## [READING TEXT]
>>>
Clones that were representative of each contig were selected regularly for inclusion in the ‘tiling path’ (a set of minimally overlapping clones) for genomic sequencing8. Clones from the tiling path of each chromosome were deposited in the ‘HumanMap’ database at the Genome Sequencing Centre7 (http://genome.wustl.edu/gsc/human/Mapping/), for integration with the data obtained by whole-genome fingerprinting. New clones were identified from this integrated dataset to assist the extension and closure of the chromosome maps (Table 1). A detailed description of tiling paths and the underlying clone contigs is available as Supplementary Information and will continue to be updated at http://www.sanger.ac.uk; all clones are publicly available.
<<<
## [TO DO]
**a)** Copy the text on clone tiling paths from "Clones that were" up to and including "are publicly available.".
**b)** According to the text on clone tiling paths, what is a "tiling path"?

## [MATERIAL PROVIDED]
>>>
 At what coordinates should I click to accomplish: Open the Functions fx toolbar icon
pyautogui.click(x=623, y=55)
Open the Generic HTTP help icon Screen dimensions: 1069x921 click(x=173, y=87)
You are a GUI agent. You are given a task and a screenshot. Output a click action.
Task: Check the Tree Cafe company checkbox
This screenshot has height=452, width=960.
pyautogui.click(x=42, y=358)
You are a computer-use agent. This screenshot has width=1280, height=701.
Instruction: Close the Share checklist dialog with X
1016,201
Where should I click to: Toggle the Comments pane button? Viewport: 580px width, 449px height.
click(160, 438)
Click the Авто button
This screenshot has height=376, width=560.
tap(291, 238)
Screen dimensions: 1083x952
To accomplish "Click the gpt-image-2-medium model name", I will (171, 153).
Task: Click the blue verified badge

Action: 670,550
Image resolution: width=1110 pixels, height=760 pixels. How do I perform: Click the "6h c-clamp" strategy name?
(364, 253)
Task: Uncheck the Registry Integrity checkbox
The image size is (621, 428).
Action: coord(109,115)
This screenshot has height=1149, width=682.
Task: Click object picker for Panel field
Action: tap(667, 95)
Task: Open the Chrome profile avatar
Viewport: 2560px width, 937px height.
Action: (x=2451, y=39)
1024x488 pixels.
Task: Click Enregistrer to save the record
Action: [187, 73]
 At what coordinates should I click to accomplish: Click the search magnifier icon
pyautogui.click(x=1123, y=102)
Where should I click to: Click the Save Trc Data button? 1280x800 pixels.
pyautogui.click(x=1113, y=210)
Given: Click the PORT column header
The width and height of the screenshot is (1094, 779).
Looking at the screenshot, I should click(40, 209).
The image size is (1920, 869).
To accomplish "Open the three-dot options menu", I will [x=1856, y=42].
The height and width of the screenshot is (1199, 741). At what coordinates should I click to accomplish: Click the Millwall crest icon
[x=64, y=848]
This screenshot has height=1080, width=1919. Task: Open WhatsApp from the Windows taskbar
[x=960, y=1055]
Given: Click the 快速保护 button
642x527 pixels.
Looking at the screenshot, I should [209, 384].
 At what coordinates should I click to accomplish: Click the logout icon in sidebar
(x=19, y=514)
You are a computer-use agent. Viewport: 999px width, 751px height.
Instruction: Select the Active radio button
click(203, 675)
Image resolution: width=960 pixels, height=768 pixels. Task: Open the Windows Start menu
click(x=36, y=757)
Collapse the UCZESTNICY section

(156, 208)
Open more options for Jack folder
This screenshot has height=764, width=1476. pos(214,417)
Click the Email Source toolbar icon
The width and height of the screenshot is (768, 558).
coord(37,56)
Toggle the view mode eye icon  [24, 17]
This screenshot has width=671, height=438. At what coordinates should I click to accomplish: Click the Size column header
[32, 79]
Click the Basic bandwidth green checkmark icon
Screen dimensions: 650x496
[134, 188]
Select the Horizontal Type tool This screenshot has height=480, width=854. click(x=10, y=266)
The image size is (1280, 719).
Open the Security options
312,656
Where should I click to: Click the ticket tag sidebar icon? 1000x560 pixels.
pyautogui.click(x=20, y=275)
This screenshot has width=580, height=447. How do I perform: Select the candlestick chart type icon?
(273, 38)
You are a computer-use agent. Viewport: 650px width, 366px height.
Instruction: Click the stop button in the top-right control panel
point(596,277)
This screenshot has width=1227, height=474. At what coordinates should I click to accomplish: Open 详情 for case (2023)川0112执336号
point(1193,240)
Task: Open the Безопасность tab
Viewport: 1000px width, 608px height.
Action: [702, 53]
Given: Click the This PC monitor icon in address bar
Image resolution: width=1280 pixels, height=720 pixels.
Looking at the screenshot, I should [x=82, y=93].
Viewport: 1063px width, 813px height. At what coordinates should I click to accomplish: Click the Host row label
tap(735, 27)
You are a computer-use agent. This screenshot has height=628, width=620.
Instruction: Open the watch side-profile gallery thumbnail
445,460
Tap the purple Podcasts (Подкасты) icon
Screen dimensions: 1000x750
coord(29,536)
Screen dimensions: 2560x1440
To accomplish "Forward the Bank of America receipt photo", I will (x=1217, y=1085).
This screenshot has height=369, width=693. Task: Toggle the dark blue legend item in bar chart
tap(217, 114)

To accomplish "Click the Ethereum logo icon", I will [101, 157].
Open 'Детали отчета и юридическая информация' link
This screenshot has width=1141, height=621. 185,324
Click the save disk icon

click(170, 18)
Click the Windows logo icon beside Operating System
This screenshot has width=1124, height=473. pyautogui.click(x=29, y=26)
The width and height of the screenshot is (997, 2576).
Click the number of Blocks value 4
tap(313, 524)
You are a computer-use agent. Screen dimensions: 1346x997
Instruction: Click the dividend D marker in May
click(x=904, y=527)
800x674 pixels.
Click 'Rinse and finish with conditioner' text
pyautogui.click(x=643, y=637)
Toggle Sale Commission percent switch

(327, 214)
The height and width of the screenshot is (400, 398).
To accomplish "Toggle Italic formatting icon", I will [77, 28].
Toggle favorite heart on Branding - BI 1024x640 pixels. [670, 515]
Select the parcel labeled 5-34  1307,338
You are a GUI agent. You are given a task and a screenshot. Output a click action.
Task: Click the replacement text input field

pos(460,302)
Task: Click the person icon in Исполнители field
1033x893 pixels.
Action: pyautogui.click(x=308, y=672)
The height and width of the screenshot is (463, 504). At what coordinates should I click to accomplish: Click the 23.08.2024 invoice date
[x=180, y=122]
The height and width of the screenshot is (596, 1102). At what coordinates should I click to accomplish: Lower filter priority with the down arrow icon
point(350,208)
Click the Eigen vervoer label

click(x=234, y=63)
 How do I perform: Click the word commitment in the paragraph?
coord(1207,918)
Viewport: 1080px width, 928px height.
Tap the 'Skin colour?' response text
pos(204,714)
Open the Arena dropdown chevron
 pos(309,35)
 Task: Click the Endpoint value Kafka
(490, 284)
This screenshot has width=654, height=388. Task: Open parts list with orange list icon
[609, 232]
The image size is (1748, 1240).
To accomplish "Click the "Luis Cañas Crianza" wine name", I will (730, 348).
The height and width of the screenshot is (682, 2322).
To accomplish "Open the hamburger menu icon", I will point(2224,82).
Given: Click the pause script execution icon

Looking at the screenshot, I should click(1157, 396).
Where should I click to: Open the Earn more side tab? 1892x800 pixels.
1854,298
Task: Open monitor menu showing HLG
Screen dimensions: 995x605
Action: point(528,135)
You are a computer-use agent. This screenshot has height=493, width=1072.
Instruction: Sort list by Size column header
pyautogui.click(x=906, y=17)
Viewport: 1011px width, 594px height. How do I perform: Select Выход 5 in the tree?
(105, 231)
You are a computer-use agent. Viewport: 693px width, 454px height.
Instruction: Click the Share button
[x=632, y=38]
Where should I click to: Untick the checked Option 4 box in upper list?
<<<
## [YOUR WRITTEN ANSWERS]
**a)**
Clones that were representative of each contig were selected regularly for inclusion in the ‘tiling path’ (a set of minimally overlapping clones) for genomic sequencing8. Clones from the tiling path of each chromosome were deposited in the ‘HumanMap’ database at the Genome Sequencing Centre7 (http://genome.wustl.edu/gsc/human/Mapping/), for integration with the data obtained by whole-genome fingerprinting. New clones were identified from this integrated dataset to assist the extension and closure of the chromosome maps (Table 1). A detailed description of tiling paths and the underlying clone contigs is available as Supplementary Information and will continue to be updated at http://www.sanger.ac.uk; all clones are publicly available.

**b)** A set of minimally overlapping clones.